6502 sayılı Tüketicinin Korunması Hakkındaki Kanunun 73. maddesinin (1) bendi gereğince de bu kanun uygulaması ile ilgili çıkacak her türlü ihtilaflara tüketici mahkemelerinde bakılması gerekir.
Somut olaya gelince; davacı tüketici, davalı yüklenici ... ile akdettiği 17.08.2012 tarih ... yevmiye nolu taşınmaz mal satış vaadi sözleşmesine dayanarak, temlike dayalı tapu iptali ve tescil ıslahen tazminat isteminde bulunduğundan o yerde ayrı bir tüketici mahkemesi varsa çekişmenin tüketici mahkemesinde görülmesi, aksi halde davaya tüketici mahkemesi sıfatıyla bakılması yasadan kaynaklanan bir zorunluluktur.Mahkemece bozma ilamına uyulduğu halde bozma gereği yerine getirilmemiştir. 26.10.2017 tarihli celsede Dairemizin bozma ilamına uyulmasına karar verilmiş, ancak hem gerekçeli karar başlığında hem kısa karar duruşması ve bozmadan sonra yapılan diğer duruşmalarda davaya tüketici mahkemesi sıfatıyla bakılmamış, gerekçeli kararın gerekçe kısmında davaya tüketici mahkemesi sıfatıyla devam edildiği belirtilmiştir.Kamu düzeninden olan görev hususu re’sen gözetilerek yukarıda yazılı olduğu şekilde işlem yapılması gerekirken çekişmenin esasının incelenip hükme bağlanması doğru görülmemiş, bu sebeple kararın bozulması gerekmiştir.
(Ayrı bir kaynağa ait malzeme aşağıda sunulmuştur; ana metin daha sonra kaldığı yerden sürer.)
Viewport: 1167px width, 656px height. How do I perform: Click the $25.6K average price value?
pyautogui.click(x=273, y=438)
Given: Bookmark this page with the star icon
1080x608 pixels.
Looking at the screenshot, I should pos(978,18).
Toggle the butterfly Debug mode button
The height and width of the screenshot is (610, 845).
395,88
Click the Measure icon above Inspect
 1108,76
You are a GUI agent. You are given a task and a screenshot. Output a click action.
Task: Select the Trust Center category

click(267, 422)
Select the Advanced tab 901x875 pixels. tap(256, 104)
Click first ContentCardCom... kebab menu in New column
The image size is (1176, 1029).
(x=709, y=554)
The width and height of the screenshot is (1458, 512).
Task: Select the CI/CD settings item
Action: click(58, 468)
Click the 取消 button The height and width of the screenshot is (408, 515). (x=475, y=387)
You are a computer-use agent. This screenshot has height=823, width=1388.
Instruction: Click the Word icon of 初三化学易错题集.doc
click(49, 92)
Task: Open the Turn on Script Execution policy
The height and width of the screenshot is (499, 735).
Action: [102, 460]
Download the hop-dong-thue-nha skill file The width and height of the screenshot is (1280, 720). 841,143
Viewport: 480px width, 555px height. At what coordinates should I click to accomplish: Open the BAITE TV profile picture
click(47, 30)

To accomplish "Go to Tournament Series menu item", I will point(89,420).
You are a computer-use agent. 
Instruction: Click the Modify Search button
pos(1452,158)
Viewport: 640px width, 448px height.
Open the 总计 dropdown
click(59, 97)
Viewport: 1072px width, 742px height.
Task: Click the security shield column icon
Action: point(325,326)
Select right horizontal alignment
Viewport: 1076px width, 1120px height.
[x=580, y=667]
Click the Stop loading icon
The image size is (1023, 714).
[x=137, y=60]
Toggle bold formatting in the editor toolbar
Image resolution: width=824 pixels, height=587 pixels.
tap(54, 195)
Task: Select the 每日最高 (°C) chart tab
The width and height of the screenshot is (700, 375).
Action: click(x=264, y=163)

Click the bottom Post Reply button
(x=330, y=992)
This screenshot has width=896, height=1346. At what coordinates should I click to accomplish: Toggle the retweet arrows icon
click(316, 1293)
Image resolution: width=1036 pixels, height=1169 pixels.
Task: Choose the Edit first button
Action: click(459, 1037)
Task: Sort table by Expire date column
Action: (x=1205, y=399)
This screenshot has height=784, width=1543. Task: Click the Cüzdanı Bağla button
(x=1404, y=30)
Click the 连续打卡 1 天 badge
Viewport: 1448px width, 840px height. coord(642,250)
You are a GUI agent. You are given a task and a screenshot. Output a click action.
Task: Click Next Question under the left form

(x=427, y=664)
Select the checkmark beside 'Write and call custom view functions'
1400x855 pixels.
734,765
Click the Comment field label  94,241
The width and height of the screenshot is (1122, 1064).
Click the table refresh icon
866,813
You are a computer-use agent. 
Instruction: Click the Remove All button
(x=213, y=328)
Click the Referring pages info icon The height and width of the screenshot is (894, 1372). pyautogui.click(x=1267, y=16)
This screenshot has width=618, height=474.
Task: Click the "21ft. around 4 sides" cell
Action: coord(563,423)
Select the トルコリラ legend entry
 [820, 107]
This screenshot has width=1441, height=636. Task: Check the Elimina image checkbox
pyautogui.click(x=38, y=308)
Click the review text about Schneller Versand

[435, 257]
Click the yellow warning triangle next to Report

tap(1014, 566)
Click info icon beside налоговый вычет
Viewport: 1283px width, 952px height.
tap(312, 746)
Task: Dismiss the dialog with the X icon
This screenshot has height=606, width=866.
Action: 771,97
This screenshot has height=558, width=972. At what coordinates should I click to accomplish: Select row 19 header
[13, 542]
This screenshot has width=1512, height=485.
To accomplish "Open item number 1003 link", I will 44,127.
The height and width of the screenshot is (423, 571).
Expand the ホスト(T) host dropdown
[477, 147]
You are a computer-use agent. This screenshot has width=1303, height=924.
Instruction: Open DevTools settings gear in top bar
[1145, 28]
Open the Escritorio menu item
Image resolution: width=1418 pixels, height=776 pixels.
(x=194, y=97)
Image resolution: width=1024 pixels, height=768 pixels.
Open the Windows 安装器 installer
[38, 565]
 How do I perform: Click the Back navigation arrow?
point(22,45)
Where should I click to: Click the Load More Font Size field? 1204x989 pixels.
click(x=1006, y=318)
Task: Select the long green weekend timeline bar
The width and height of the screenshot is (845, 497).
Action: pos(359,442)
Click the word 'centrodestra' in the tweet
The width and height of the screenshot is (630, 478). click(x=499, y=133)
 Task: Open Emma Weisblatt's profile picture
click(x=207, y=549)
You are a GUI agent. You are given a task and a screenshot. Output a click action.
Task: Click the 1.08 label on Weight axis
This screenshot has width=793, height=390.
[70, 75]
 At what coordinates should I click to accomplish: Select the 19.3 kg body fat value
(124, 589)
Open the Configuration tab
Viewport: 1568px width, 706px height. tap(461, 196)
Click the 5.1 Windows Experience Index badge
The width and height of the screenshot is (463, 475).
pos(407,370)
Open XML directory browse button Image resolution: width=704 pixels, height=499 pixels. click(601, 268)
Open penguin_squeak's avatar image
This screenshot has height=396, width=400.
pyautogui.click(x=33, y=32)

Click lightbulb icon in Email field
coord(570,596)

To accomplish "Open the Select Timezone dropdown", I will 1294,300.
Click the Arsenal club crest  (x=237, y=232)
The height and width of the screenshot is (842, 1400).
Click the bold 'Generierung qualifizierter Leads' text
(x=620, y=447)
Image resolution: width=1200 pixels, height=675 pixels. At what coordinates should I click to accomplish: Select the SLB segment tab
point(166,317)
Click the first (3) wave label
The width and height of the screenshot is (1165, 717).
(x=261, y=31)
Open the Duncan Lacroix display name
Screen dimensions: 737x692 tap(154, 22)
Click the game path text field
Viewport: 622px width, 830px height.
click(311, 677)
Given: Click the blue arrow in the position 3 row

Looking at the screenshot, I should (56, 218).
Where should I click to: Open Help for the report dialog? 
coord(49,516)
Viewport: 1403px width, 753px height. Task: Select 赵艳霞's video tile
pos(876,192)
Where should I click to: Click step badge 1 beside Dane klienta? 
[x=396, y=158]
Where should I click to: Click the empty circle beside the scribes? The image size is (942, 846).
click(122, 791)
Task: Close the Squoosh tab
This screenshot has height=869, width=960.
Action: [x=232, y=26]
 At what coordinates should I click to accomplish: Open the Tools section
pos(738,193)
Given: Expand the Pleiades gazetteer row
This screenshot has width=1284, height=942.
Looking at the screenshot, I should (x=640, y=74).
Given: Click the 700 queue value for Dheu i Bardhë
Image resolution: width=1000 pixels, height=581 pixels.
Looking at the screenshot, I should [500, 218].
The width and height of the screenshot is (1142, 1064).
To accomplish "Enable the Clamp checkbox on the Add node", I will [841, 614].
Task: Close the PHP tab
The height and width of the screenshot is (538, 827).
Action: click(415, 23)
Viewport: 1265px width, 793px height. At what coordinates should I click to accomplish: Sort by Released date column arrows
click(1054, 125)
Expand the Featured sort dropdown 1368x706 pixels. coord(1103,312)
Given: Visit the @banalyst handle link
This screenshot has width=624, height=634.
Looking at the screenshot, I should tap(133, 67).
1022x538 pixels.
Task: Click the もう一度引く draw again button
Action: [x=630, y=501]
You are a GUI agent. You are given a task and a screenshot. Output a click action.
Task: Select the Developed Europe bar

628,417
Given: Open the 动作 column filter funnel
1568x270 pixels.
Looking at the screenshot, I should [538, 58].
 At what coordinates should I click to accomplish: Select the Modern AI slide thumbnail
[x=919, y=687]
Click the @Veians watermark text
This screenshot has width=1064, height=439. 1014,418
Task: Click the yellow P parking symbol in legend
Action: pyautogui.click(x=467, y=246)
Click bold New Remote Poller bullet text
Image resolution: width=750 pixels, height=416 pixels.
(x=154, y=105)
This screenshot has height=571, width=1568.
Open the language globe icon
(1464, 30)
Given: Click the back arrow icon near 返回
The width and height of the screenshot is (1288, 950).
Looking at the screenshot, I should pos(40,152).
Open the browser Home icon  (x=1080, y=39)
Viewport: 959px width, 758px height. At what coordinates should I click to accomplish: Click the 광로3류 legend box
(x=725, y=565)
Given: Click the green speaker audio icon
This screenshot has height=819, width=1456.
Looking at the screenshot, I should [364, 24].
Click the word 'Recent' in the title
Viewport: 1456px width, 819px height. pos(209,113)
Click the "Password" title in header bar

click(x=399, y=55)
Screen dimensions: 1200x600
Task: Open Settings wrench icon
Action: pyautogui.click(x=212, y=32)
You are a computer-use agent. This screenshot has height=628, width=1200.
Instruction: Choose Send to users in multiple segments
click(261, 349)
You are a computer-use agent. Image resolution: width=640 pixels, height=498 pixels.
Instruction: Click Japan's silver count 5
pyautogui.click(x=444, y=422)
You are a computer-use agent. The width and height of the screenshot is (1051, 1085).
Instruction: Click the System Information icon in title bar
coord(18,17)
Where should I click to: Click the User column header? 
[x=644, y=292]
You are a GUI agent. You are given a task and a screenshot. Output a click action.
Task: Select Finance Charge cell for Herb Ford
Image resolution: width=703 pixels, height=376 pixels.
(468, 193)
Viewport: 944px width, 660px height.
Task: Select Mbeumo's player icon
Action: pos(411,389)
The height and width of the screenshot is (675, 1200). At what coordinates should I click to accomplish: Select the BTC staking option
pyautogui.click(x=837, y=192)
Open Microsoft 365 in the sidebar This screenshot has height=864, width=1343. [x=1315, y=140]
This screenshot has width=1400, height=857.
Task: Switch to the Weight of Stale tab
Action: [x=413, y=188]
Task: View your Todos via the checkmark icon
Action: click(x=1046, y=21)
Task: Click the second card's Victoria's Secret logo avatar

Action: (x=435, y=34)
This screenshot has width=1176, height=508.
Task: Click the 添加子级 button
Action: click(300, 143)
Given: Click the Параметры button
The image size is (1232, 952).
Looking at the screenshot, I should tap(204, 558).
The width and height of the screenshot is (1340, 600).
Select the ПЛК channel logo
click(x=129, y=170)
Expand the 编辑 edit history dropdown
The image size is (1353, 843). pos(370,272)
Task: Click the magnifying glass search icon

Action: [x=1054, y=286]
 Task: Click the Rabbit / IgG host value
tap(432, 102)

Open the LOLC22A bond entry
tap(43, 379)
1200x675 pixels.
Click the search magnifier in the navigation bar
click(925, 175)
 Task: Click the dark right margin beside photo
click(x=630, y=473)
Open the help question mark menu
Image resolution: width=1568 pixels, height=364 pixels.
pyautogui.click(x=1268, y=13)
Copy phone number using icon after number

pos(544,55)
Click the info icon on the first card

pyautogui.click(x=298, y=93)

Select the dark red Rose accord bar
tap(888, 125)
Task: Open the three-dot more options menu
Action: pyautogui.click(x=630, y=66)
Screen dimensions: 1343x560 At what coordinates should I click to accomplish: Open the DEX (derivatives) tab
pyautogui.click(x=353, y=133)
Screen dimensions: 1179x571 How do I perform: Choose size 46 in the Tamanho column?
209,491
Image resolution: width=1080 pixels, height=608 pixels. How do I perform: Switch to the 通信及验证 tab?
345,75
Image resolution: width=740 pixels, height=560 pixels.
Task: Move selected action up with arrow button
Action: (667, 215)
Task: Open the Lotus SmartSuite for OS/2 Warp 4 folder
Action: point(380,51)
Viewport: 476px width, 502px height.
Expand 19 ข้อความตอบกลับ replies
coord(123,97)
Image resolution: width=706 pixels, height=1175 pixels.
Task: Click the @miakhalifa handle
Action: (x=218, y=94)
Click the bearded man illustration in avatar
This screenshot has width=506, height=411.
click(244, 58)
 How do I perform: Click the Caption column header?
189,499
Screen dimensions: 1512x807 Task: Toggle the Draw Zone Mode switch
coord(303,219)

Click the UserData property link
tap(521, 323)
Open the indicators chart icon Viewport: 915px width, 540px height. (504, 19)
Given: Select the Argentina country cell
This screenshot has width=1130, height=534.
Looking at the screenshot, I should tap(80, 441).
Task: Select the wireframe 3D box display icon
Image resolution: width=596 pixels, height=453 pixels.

SONUÇ: Temyiz olunan kararın yukarıda açıklanan nedenlerle BOZULMASINA, bozma nedenine göre diğer temyiz itirazlarının şimdilik incelenmesine yer olmadığına, 1630 TL Yargıtay duruşma vekalet ücretinin davacıdan alınarak temyiz eden davalılar ... ve ..."a verilmesine, peşin yatırılan harcın istek halinde yatıranlara iadesine, kararın tebliğinden itibaren 15 gün içinde karar düzeltme yolu açık olmak üzere, 16.10.2018 tarihinde oybirliği ile karar verildi.